Every single day, I’m seeing news of another mass shooting. It’s not okay. And more than expressing our concern about gun laws, we need to have the conversations about grief.
All of us grieve after mass shootings. We are traumatized. But few acknowledge the significance of this grief, let alone address it. So we need to have the conversations. With ourselves, each other, our children.
Parents all over the globe want to protect their children. For many, this means shielding them from adult topics. But when is protecting actually harming?
Children Mourn a Shooting
This is the world we live in. These are the children of our future.
And children are smart. They absorb what’s around them and they know things are happening in this world. They know when adults keep things from them – and they don’t like it!
But do we know how they feel about other things? Do we know how they feel about their safety in the midst of chaos? Do we know how they feel at all?
We need to. We need to teach children that it’s ok to feel. And it’s ok to discuss our feelings so they learn NOT to sweep them under the rug.
Having the Grief Conversations
There’s no magic book or formula that teaches you HOW to have the conversations. Just don’t over complicate it. Be honest. Ask questions.
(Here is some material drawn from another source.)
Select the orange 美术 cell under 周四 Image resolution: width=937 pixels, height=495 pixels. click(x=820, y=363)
Listen to the answers.
You can also lead by example, allowing yourself to share your own feelings. Kids can learn so much from adults acknowledging a bad mood, difficult moments, and the ability to get through them.
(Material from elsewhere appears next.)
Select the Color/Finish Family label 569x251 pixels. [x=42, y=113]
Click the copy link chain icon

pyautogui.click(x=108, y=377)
We don’t want to teach our kids that bad things don’t happen. We need to teach them how to deal with these things when they do happen.
And no matter what the issue may be – silence never helps. So talk about the uncomfortable things – don’t avoid them. Don’t encourage them to fake it until they make it or to push through their feelings.
Validate Their Feelings
Show them that their feelings matter. Even when you can’t do anything other listen. Especially when you can’t do anything other than listen.
Too often we make others defend or justify their feelings when what they actually need is to just be validated. Children need this validation – now more than ever.
They need to know that it’s ok to be scared. And that it’s ok to be sad. And that they’re not alone.
And it’s up to us to teach them. Let’s start right now. Together.